> WHAT THE EXERCISE ASKS
Exactly the lines from the line containing "Where should I click to: Click" through the final line of the entries below must be returned, and only those, without pictures.

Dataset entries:
┏━━
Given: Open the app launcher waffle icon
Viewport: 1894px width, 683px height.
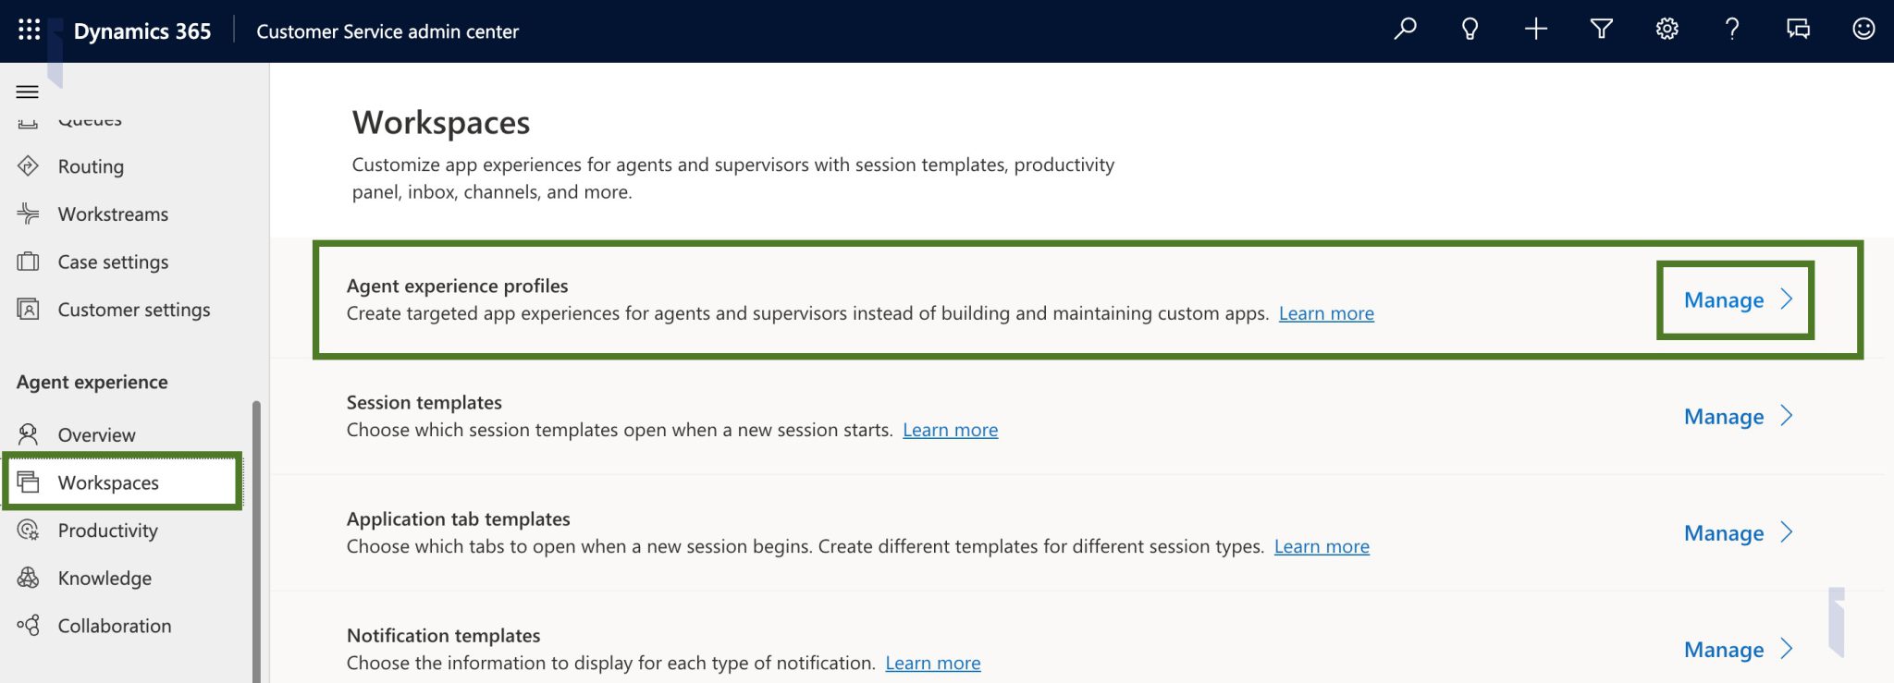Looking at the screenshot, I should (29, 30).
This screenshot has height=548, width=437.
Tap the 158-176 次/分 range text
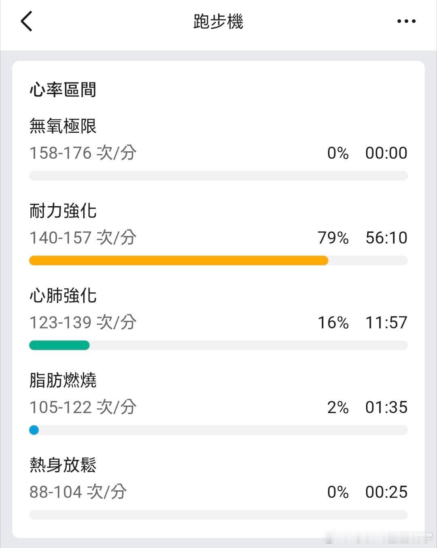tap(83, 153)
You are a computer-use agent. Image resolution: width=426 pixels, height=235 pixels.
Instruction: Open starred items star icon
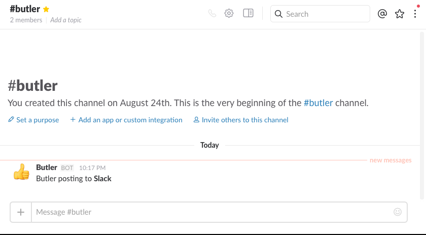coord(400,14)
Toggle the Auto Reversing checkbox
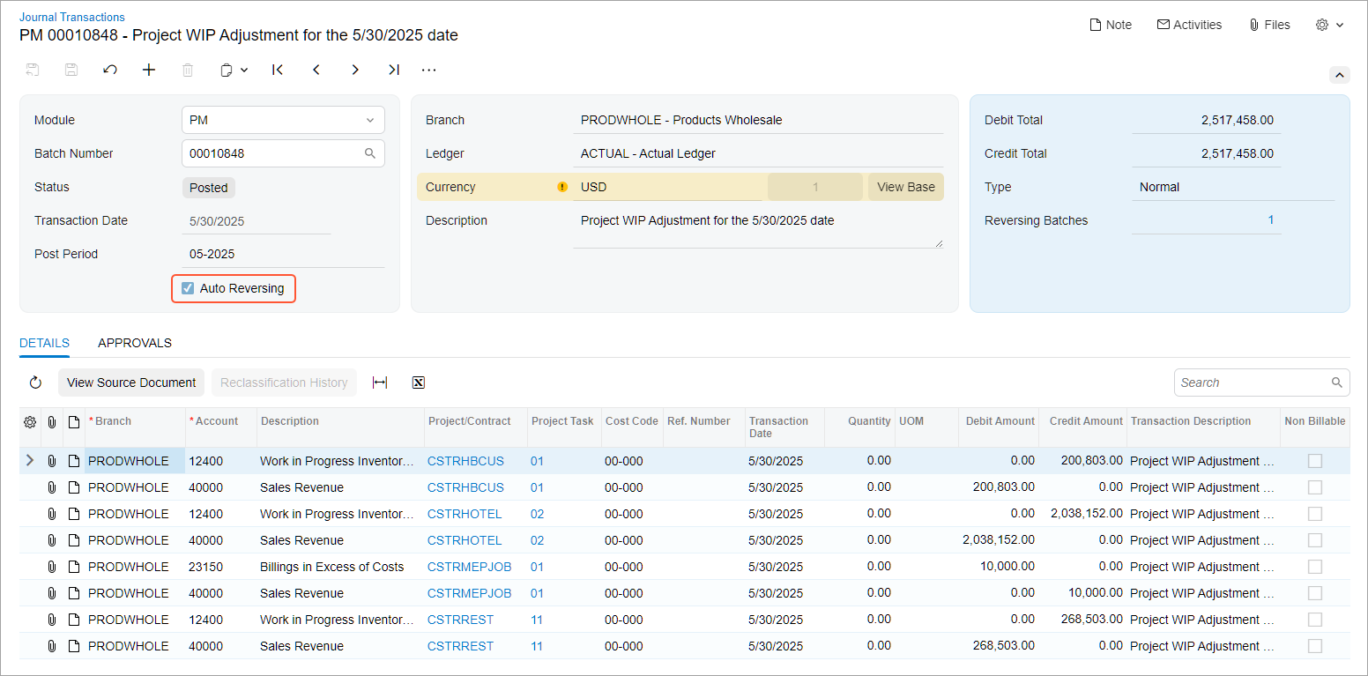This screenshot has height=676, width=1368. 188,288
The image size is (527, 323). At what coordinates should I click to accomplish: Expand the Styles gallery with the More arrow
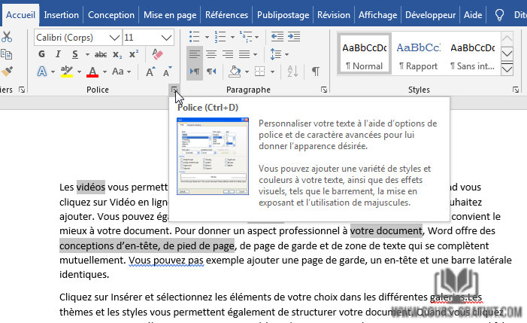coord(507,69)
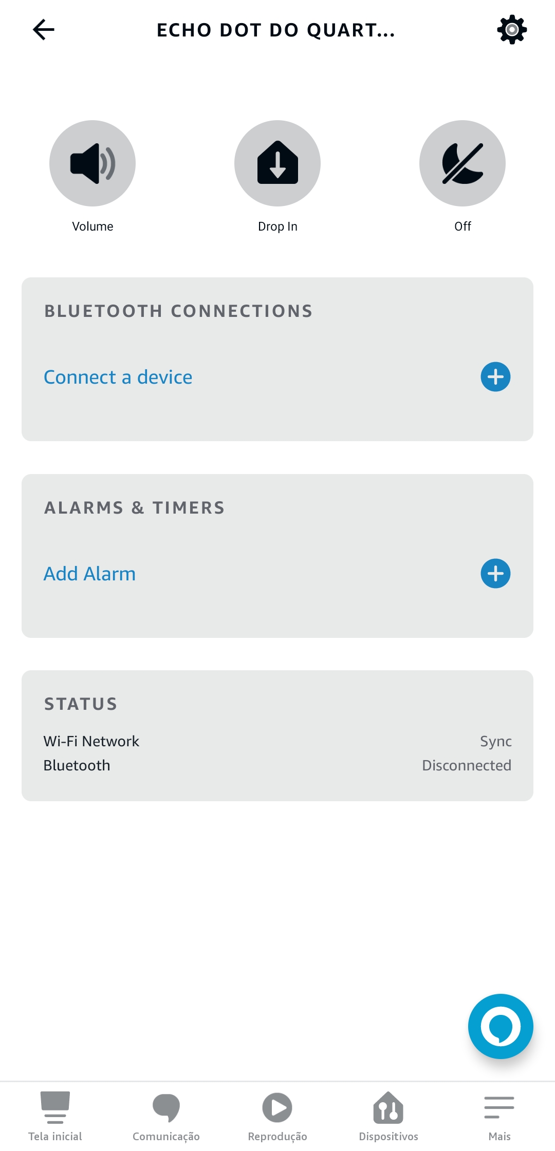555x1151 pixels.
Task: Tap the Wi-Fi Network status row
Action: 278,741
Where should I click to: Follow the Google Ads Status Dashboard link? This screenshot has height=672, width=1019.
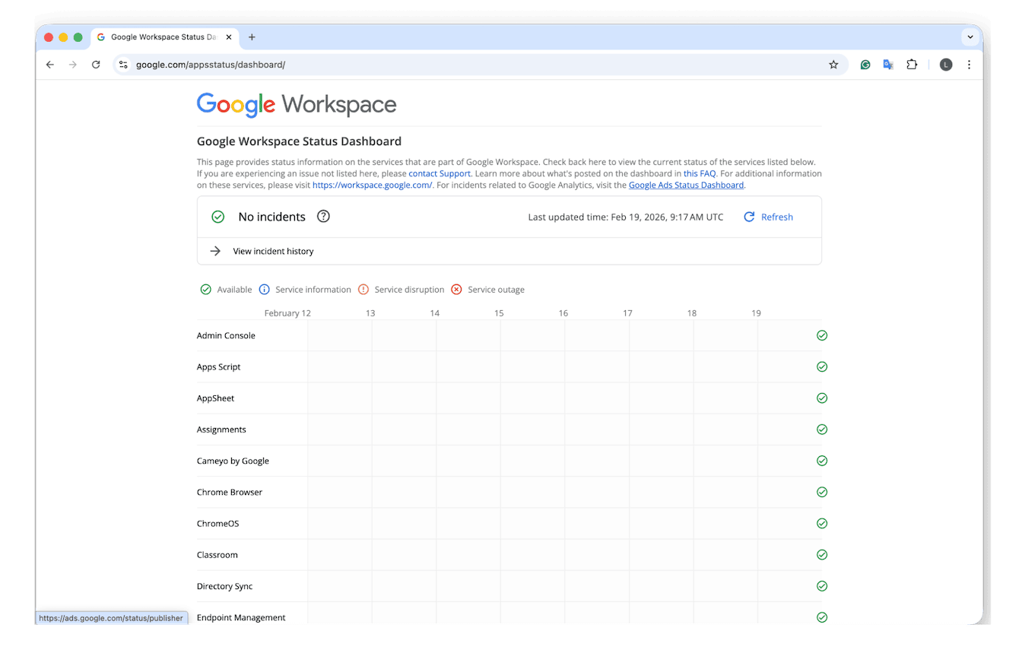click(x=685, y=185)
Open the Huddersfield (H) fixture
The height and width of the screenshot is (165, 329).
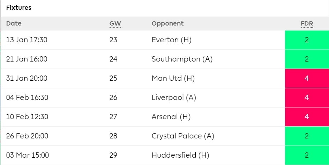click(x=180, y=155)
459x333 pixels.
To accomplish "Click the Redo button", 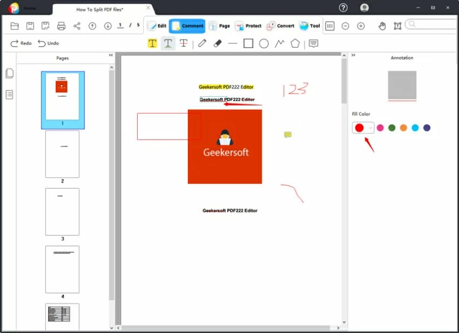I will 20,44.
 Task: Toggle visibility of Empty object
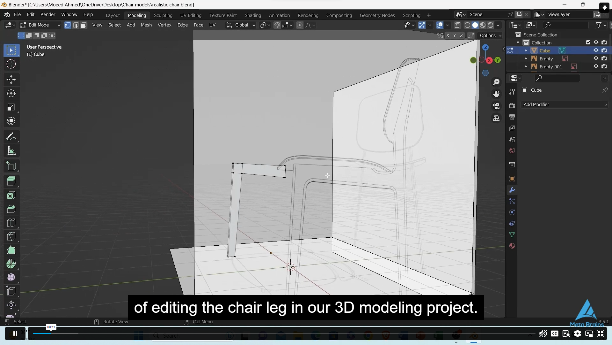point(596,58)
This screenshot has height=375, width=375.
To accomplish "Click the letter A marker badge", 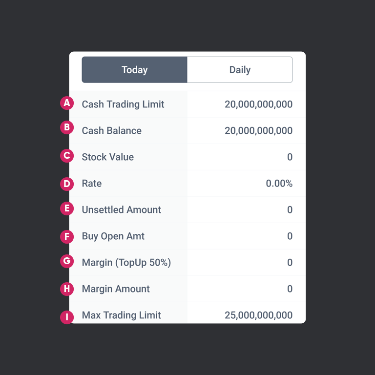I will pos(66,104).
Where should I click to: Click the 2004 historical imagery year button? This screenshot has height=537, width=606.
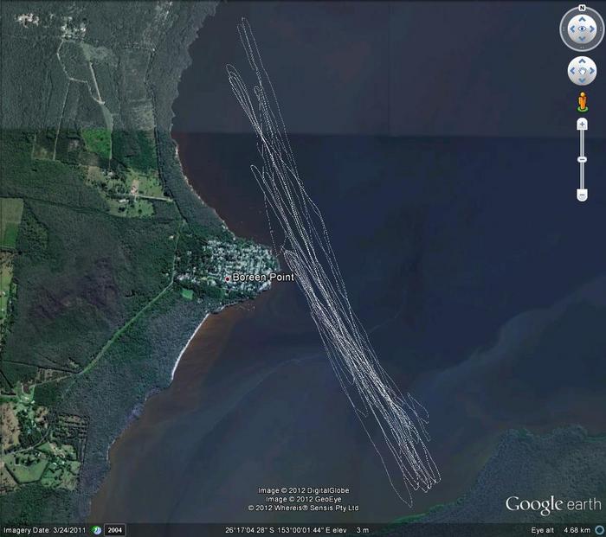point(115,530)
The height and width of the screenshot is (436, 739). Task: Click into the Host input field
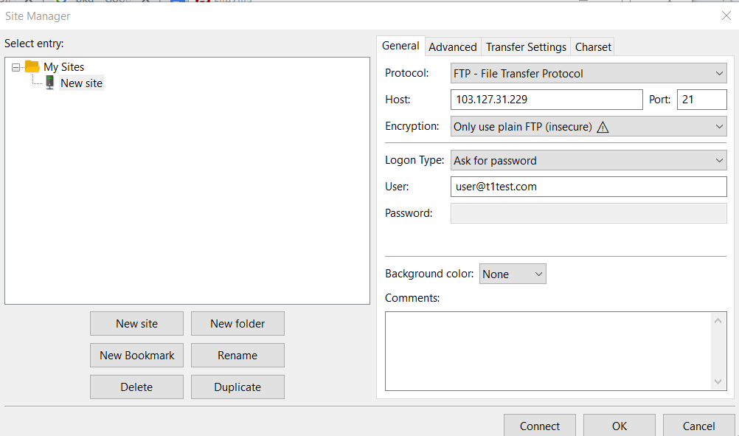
┗━━
> WRITTEN SOLUTION
Where should I click to: Click the 2004 historical imagery year button? This screenshot has height=537, width=606.
point(115,530)
The height and width of the screenshot is (436, 739). Task: Click into the Host input field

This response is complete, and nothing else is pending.